[Extracted data entries]
╔══

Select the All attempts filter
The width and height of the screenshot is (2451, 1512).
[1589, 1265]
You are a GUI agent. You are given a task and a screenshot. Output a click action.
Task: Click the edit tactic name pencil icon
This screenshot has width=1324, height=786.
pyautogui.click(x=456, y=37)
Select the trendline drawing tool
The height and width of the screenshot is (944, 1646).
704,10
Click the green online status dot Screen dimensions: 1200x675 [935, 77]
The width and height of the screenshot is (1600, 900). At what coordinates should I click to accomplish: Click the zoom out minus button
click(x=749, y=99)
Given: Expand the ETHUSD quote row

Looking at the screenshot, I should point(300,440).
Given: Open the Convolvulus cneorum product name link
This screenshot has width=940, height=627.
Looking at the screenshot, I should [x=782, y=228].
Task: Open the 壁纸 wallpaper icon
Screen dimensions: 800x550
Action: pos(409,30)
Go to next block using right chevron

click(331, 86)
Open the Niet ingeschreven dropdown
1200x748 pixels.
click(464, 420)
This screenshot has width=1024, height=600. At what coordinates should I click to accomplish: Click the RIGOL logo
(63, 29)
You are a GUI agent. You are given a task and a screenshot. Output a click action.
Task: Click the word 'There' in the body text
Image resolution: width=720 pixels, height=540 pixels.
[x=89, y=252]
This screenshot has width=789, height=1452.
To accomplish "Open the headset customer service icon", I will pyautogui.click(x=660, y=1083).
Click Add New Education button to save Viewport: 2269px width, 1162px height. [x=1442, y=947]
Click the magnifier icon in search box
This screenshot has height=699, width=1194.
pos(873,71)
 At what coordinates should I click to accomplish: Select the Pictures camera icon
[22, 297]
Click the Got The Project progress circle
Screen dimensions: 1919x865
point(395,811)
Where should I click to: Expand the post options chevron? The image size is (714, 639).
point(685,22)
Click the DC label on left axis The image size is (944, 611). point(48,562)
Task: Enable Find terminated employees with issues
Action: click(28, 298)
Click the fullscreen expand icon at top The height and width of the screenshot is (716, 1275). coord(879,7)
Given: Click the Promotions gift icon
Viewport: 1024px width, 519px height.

╚══

* _TASK REQUIREMENTS_
Edit all of the records above, replacing each occurrence of "chevron" with "arrow" and leaving every other part the same.

* _SOLUTION TO THIS PROBLEM_
Select the All attempts filter
The width and height of the screenshot is (2451, 1512).
[1589, 1265]
You are a GUI agent. You are given a task and a screenshot. Output a click action.
Task: Click the edit tactic name pencil icon
This screenshot has width=1324, height=786.
pyautogui.click(x=456, y=37)
Select the trendline drawing tool
The height and width of the screenshot is (944, 1646).
704,10
Click the green online status dot Screen dimensions: 1200x675 [935, 77]
The width and height of the screenshot is (1600, 900). At what coordinates should I click to accomplish: Click the zoom out minus button
click(x=749, y=99)
Given: Expand the ETHUSD quote row

Looking at the screenshot, I should point(300,440).
Given: Open the Convolvulus cneorum product name link
This screenshot has width=940, height=627.
Looking at the screenshot, I should [x=782, y=228].
Task: Open the 壁纸 wallpaper icon
Screen dimensions: 800x550
Action: pos(409,30)
Go to next block using right arrow

click(331, 86)
Open the Niet ingeschreven dropdown
1200x748 pixels.
click(464, 420)
This screenshot has width=1024, height=600. At what coordinates should I click to accomplish: Click the RIGOL logo
(63, 29)
You are a GUI agent. You are given a task and a screenshot. Output a click action.
Task: Click the word 'There' in the body text
Image resolution: width=720 pixels, height=540 pixels.
[x=89, y=252]
This screenshot has width=789, height=1452.
To accomplish "Open the headset customer service icon", I will pyautogui.click(x=660, y=1083).
Click Add New Education button to save Viewport: 2269px width, 1162px height. [x=1442, y=947]
Click the magnifier icon in search box
This screenshot has height=699, width=1194.
pos(873,71)
 At what coordinates should I click to accomplish: Select the Pictures camera icon
[22, 297]
Click the Got The Project progress circle
Screen dimensions: 1919x865
point(395,811)
Where should I click to: Expand the post options arrow? The image size is (714, 639).
point(685,22)
Click the DC label on left axis The image size is (944, 611). point(48,562)
Task: Enable Find terminated employees with issues
Action: click(28, 298)
Click the fullscreen expand icon at top The height and width of the screenshot is (716, 1275). coord(879,7)
Given: Click the Promotions gift icon
Viewport: 1024px width, 519px height.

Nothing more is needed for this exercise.